E é porque ele escreve de maneira sábia e profunda sobre a ‘misteriosa fragilidade dos laços humanos, os sentimentos que esta fragilidade inspira e a nossa contraditória necessidade de criar laços e, ao mesmo tempo, mantê-los flexíveis’ que o testemunho da Carmo e do Bento, no dia do seu casamento, comove profundamente. Porque é de tal maneira forte que contraria a lógica moderna dos “relacionamentos que parecem inteligentes e limpos, fáceis de usar, compreender e manusear” mas, também fáceis de descartar.
O noivo
Bento Amaral, 38 anos, ficou tetraplégico aos 25 a fazer uma carreirinha no mar. Era um velejador muito dotado e um desportista nato. Após o acidente, que mudou radicalmente a sua vida e o deixou completamente dependente (só para dar um exemplo entre mil, todas as noites precisa de ser virado na cama pelo menos três vezes porque não se consegue virar sozinho) dizia eu que o Bento percorreu um longo e doloroso caminho sem nunca quebrar nem desistir. Concluiu o curso de engenharia alimentar, foi para Bordéus, especializou-se em vinhos e é, há anos, chefe de Câmara dos Provadores do Instituto dos Vinhos do Douro e do Porto. Contra todas as expectativas iniciais, Bento recuperou muitos movimentos dos braços e hoje em dia tem uma notável amplitude de gestos e uma precisão muito afinada que lhe permite virar as páginas do jornal, comer sozinho e segurar nos copos de pé alto nas provas de vinho.
A extraordinária evolução pessoal e profissional do Bento foi possível graças ao apoio incondicional da sua família e amigos. Bento fez conquistas em toda a linha, manteve a actividade desportiva e atingiu níveis nunca sonhados. Recordista mundial de velocidade na neve, é também o actual campeão do mundo de vela adaptada. Tudo feito sempre com uma confiança, uma tranquilidade e uma liberdade admiráveis. Isto porque tecnicamente ele é e continuará a ser completamente dependente dos outros para a sua vida diária.

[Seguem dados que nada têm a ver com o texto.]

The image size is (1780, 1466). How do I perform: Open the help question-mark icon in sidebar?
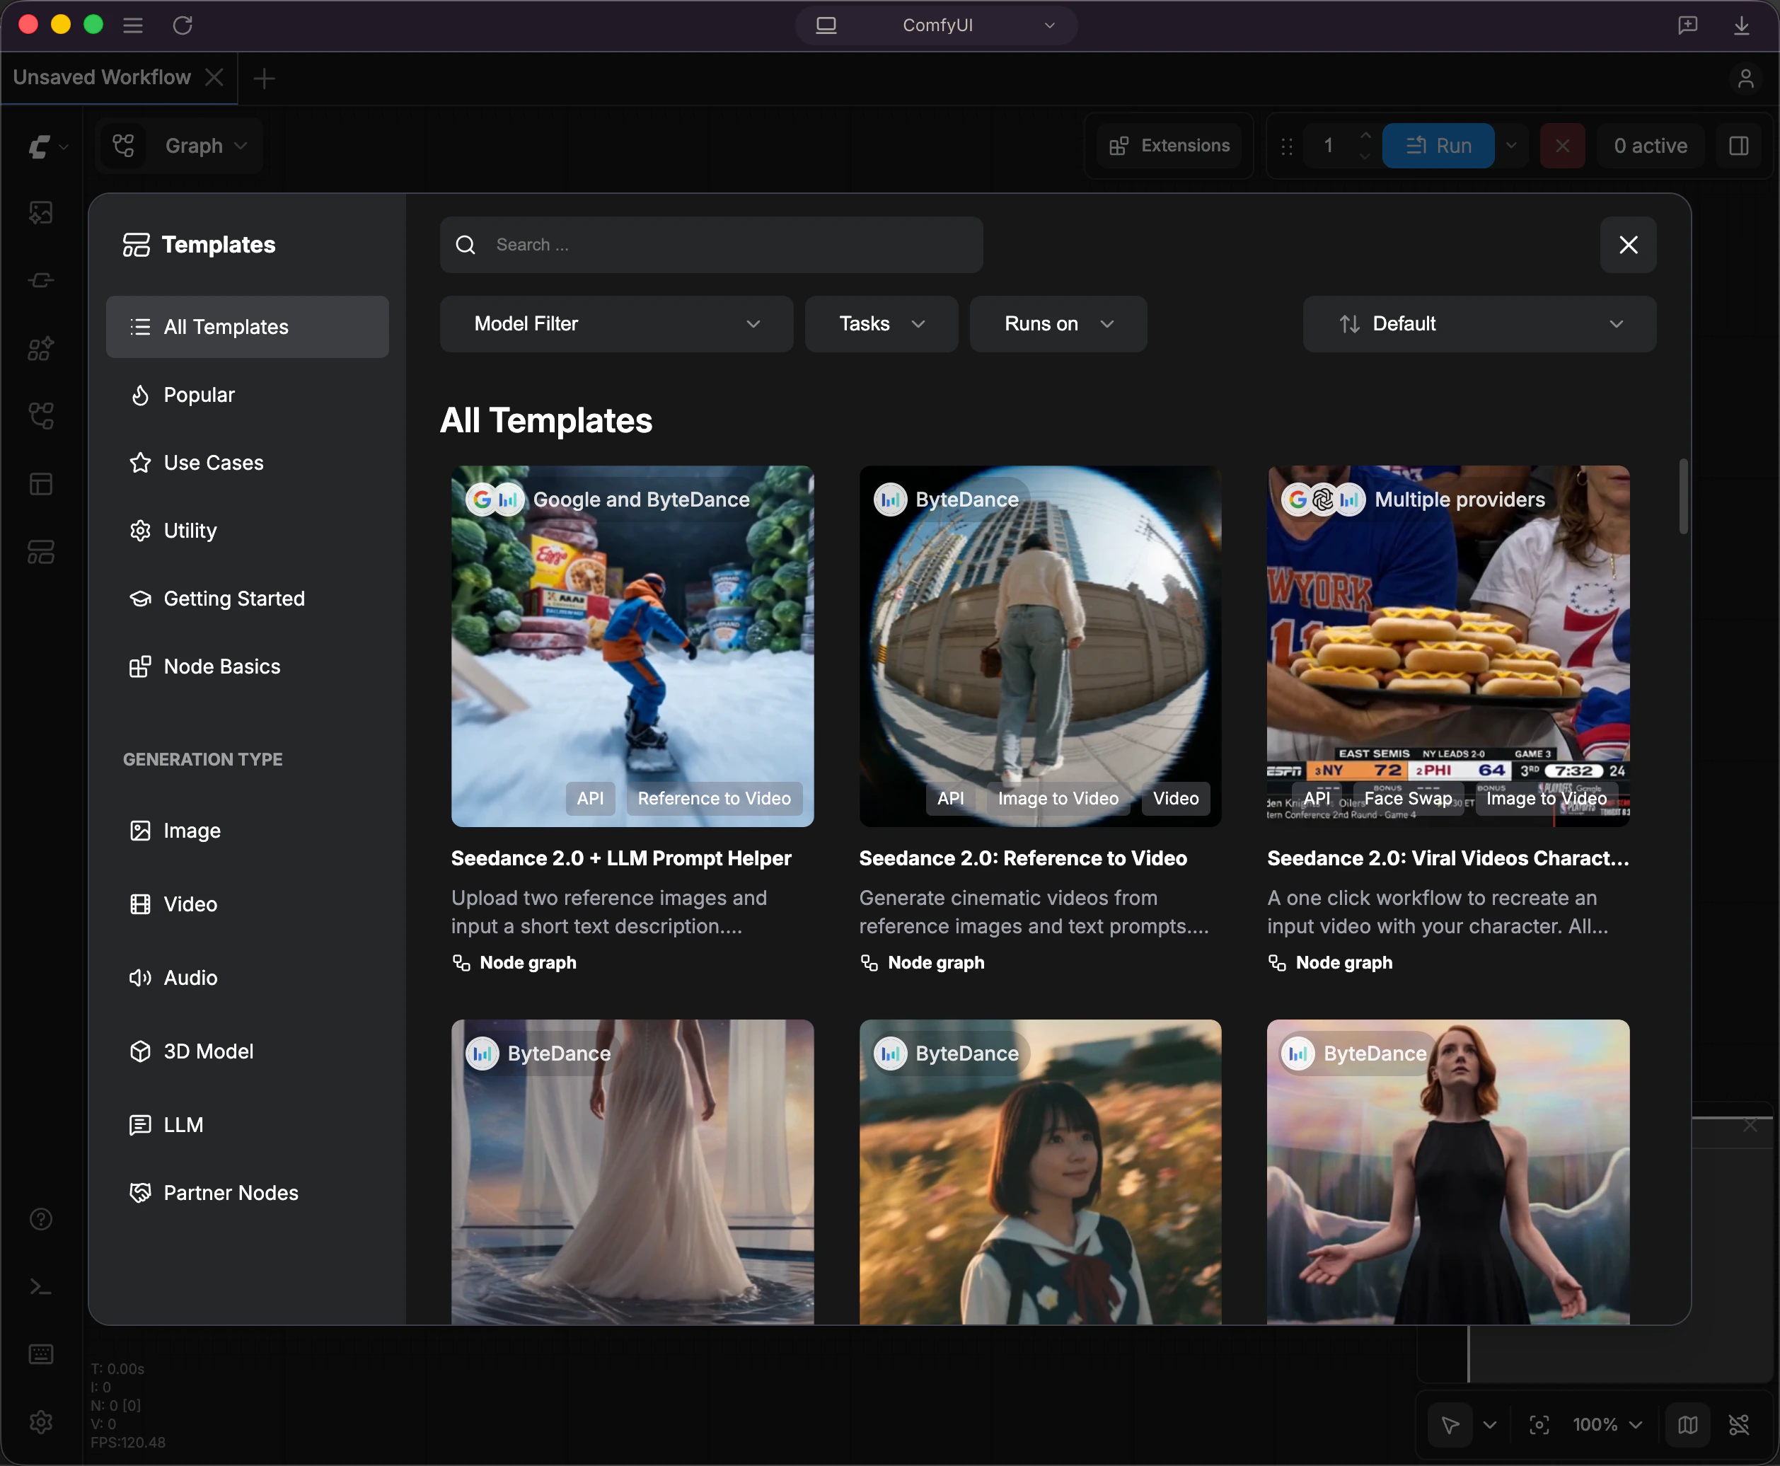(x=41, y=1219)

Apaixonado pela vida, Bento revela em tudo o que faz e diz uma profundidade, uma sensibilidade e uma alegria espantosas. A sua condição e a forma como transcende as suas limitações fazem dele um homem apaixonante. E foi tudo isto que prendeu a Carmo que, não tendo nenhum handicap, se apaixonou perdidamente pelo homem mais livre e mais inteiro que conheceu na vida e, com uma coragem e uma alegria invulgares, construiu para si e para ele uma felicidade que ainda agora começou mas já nos contagia a todos.